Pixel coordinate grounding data
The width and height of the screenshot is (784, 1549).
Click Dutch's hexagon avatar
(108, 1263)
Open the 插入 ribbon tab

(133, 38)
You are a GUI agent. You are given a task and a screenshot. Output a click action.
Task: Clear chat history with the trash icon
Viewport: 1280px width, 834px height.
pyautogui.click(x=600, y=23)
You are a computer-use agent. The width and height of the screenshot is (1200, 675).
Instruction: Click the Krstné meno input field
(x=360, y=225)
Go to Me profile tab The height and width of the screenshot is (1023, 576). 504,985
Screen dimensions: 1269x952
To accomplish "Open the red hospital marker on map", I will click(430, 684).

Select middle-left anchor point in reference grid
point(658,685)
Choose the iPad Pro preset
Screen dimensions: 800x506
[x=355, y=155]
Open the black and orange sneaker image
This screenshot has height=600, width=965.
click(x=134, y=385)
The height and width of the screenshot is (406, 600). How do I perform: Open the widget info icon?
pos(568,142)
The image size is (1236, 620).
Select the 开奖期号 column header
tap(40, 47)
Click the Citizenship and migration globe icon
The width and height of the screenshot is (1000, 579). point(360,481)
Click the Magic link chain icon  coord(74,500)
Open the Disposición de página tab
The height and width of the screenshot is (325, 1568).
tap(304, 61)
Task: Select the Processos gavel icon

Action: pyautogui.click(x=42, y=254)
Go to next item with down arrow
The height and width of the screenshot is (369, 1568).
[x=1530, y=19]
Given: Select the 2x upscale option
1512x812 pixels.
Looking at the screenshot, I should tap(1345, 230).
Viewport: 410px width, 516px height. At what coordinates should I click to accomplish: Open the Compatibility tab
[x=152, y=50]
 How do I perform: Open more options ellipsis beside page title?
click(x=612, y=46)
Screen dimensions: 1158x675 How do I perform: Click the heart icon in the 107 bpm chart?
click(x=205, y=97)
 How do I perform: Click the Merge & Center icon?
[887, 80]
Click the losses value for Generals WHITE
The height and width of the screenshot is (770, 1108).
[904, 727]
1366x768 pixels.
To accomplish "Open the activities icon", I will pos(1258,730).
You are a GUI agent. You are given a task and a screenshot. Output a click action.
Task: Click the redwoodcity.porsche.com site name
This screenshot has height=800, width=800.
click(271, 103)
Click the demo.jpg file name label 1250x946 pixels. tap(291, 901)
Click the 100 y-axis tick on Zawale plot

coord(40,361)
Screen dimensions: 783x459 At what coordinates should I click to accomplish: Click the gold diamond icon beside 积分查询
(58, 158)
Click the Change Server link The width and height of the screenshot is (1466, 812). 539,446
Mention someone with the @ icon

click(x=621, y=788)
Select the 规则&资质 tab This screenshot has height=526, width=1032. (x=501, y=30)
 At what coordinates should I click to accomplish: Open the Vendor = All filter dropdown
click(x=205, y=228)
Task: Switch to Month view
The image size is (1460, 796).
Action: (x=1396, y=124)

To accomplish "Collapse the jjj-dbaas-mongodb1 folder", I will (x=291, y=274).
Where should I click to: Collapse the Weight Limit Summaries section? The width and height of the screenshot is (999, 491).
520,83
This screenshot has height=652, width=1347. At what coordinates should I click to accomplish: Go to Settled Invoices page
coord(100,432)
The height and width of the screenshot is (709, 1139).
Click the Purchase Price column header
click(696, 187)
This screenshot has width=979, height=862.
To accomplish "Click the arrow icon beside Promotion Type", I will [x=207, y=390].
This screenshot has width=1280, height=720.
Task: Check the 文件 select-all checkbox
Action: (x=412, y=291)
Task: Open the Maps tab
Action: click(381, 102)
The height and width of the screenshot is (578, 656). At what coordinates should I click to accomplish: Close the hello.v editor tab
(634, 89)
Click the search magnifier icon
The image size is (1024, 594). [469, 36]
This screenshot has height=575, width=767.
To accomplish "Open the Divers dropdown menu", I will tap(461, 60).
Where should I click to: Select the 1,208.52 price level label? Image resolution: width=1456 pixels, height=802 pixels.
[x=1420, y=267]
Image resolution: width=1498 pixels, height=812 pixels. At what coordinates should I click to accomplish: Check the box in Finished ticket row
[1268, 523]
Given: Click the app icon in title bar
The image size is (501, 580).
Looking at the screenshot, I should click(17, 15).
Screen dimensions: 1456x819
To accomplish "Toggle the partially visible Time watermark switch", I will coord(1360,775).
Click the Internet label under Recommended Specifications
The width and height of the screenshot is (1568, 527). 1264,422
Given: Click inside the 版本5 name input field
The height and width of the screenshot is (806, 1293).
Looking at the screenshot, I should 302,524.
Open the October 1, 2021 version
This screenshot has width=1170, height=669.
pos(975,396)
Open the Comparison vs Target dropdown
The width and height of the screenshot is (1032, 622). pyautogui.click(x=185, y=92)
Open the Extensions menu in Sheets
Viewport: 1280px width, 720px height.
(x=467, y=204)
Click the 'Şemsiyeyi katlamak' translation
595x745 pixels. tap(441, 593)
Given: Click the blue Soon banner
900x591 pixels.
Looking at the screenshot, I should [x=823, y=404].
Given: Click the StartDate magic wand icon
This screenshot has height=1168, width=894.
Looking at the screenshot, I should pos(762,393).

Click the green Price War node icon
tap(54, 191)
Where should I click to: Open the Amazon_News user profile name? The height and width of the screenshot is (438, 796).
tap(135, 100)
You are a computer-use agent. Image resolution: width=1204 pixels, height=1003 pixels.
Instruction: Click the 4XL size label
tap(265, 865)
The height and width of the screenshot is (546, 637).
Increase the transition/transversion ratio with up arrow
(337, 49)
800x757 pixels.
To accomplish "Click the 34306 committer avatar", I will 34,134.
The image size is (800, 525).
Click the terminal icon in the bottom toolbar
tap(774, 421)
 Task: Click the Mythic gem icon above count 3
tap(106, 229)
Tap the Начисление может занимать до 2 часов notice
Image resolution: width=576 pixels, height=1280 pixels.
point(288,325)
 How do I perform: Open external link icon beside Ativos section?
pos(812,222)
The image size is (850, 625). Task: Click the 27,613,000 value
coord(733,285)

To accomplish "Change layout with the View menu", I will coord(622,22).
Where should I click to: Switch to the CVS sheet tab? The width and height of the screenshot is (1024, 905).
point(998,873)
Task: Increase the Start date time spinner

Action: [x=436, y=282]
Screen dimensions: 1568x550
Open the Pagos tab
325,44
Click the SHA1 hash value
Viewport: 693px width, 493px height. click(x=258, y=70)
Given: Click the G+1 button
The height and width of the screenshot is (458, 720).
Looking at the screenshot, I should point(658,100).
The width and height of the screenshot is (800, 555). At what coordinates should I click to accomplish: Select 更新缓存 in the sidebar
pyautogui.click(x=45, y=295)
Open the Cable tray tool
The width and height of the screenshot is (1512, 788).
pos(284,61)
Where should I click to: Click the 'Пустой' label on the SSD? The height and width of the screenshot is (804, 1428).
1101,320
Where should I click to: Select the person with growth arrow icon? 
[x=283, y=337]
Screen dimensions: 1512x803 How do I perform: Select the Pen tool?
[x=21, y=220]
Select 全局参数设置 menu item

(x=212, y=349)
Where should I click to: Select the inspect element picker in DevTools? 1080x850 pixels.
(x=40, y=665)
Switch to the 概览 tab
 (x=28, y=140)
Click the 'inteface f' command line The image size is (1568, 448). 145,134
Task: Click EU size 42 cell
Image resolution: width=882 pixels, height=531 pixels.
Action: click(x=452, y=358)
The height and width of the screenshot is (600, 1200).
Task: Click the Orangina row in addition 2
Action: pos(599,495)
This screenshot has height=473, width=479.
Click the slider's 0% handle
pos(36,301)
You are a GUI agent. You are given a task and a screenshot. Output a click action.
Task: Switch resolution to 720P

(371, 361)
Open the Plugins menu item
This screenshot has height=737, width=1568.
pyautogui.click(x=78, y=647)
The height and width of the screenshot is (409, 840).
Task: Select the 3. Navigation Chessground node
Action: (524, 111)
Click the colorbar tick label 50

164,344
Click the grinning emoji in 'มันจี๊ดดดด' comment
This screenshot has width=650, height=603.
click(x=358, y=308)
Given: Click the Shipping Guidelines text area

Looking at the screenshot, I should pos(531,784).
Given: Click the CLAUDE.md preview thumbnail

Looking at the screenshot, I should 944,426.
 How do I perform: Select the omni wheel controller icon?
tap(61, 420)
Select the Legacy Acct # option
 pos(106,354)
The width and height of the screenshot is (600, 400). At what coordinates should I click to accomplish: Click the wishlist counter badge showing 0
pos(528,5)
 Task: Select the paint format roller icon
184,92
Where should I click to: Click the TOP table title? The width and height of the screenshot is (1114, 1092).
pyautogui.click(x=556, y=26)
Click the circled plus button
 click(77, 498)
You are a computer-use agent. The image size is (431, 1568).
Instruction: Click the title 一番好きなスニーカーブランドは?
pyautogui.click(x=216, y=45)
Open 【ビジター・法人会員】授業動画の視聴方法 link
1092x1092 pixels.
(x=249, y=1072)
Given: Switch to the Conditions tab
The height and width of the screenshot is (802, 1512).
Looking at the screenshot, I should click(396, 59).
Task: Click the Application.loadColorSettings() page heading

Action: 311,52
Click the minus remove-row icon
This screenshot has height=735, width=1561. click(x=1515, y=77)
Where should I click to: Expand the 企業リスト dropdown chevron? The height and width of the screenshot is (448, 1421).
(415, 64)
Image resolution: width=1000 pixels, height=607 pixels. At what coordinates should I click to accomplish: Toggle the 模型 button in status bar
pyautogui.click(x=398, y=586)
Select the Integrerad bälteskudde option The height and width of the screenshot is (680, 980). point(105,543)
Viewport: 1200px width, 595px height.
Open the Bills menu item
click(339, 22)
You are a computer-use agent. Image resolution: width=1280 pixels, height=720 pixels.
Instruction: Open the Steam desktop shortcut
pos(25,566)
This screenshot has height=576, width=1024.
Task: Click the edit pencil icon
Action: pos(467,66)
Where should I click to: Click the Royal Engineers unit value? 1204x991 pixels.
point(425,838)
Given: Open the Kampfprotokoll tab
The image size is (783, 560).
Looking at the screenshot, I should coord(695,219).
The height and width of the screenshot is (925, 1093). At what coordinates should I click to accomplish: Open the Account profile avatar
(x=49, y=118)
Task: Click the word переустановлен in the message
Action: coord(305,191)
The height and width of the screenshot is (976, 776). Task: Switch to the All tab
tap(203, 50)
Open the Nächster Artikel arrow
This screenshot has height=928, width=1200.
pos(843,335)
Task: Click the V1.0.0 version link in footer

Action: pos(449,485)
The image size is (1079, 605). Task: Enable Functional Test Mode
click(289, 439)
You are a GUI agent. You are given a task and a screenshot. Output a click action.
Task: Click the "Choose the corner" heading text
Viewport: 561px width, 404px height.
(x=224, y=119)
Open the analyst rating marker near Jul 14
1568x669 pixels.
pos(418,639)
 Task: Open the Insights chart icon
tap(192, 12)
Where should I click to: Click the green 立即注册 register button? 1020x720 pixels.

WORK INSTRUCTIONS =>
What are the lines above, starting at the one with "The height and width of the screenshot is (976, 776)." and ending at the one with "Open the analyst rating marker near Jul 14"? Give them again exactly, and only them.

ANSWER =>
The height and width of the screenshot is (976, 776). Task: Switch to the All tab
tap(203, 50)
Open the Nächster Artikel arrow
This screenshot has height=928, width=1200.
pos(843,335)
Task: Click the V1.0.0 version link in footer

Action: pos(449,485)
The image size is (1079, 605). Task: Enable Functional Test Mode
click(289, 439)
You are a GUI agent. You are given a task and a screenshot. Output a click action.
Task: Click the "Choose the corner" heading text
Viewport: 561px width, 404px height.
(x=224, y=119)
Open the analyst rating marker near Jul 14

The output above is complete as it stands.